It’s been awhile since I opined on AI. For those keeping score at home, I first wrote about OpenAI’s innovations back in 2018. At the time I was impressed with the demonstrations I saw, but also saw some real limitations that needed to be overcome. I revisited the topic two years ago where I said there were some valuable aspects of the technology, but there were good reasons to be skeptical about how transformative the technology would be. My hope was that it could be used to help empower human creativity as opposed to acting as a race to the bottom. I think in the two years since then we have enough information to see where things have gone, and unfortunately the race-to-the-bottom goals are winning. AI, more than anything else, is a tool for spam and cheap propaganda. Social media interactions are degrading, the ability to source hgih quality information on the internet is diminishing, and the overall reliability of outputs are decreasing. What we’ve gotten out of the deal is vibe coding, e.g. the ability to rapidly build apps that more or less work for toy projects. This is nice, but I think it is difficult to state how much less productive and well off we are as a society that we now need to contend with exponentially more spam in our web content.

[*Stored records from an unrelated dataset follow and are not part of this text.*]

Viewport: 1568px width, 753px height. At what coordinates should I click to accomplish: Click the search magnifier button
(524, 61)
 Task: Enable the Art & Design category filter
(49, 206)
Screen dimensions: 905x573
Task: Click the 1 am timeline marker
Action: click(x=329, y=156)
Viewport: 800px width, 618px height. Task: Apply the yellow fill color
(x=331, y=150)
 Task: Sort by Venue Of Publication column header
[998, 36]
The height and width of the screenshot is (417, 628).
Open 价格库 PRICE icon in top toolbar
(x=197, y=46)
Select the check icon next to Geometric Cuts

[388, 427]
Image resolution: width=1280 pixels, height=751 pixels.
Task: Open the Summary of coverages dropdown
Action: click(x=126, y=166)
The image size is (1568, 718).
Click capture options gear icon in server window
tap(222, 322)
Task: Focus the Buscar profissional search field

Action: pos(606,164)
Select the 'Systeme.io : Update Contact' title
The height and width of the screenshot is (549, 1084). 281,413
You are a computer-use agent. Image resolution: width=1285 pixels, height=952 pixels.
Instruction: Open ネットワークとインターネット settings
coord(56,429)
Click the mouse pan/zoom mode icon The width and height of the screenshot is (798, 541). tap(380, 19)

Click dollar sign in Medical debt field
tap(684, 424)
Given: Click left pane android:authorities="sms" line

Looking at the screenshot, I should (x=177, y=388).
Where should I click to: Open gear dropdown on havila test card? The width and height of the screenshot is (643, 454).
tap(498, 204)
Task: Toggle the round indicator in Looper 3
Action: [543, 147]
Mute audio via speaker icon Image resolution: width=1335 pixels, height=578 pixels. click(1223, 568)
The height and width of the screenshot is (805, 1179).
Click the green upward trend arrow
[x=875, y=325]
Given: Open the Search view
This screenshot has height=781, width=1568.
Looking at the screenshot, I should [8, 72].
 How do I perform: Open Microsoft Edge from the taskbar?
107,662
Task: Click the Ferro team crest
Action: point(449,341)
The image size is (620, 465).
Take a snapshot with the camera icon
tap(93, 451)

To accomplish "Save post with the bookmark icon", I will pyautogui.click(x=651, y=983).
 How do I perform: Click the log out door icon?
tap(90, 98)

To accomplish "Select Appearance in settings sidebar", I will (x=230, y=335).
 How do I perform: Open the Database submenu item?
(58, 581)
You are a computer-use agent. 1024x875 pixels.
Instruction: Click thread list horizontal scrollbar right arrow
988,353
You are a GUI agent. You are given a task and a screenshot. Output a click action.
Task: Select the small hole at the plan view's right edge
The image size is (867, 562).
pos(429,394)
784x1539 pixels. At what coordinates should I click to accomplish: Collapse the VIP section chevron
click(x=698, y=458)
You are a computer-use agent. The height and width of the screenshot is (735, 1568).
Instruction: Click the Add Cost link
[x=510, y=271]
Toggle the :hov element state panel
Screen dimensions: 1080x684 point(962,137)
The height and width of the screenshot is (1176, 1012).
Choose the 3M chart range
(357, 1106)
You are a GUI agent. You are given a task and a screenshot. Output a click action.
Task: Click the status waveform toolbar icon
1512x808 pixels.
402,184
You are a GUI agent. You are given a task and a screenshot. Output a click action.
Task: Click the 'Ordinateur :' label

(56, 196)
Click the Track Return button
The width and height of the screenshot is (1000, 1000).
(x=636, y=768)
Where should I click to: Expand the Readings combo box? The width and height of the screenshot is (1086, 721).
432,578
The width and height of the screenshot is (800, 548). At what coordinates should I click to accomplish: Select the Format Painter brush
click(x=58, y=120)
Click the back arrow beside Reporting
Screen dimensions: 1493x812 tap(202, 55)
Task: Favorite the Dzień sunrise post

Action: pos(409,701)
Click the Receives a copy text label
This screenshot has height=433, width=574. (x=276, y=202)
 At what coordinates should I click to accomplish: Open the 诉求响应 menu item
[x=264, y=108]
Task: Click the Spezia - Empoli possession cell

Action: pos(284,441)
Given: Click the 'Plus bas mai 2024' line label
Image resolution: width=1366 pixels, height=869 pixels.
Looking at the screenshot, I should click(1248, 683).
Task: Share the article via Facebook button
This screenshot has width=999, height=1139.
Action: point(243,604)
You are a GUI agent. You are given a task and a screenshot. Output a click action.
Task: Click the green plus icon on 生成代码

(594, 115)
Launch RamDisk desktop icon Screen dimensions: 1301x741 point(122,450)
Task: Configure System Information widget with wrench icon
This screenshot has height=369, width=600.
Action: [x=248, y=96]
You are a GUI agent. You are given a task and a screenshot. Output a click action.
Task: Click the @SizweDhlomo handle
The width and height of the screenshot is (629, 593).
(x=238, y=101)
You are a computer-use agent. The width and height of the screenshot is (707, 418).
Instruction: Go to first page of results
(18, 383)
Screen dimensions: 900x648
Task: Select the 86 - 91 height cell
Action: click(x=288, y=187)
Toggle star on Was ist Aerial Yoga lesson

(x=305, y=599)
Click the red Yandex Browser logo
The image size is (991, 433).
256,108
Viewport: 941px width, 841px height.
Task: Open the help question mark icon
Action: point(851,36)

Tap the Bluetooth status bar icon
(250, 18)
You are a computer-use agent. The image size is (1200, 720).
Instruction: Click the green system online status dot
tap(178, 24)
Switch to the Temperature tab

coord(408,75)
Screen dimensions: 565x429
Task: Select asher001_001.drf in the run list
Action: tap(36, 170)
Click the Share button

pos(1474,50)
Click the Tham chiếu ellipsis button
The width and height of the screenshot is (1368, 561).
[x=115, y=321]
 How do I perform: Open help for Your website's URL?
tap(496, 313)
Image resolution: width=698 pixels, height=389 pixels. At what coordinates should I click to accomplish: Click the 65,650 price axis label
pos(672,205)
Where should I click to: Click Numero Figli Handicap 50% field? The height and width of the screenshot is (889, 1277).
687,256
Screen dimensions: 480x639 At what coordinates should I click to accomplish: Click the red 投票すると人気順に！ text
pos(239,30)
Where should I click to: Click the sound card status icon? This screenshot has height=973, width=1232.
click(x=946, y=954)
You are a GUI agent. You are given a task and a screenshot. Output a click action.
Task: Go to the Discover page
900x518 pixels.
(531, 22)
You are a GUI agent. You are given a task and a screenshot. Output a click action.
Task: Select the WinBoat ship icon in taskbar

The new dream among the AI booster set now is agentic AIs e.g. you use an AI prompt, and it takes that input, and runs it into some application that is able to actually do something useful for the user. Early results are not auspicious, but I have no doubt there will be some improvements along the way even if you can never fix the accuracy problem since LLMs are at their heart bullshit machines. I suspect at some point it will dawn on some of these developers that once they build a good enough application experience, they don’t actually need the AI at all, and we can get back to the business of building things that solve real-world problems. However in the meantime we do need to contend with the degraded information environment that has been unleashed on the world.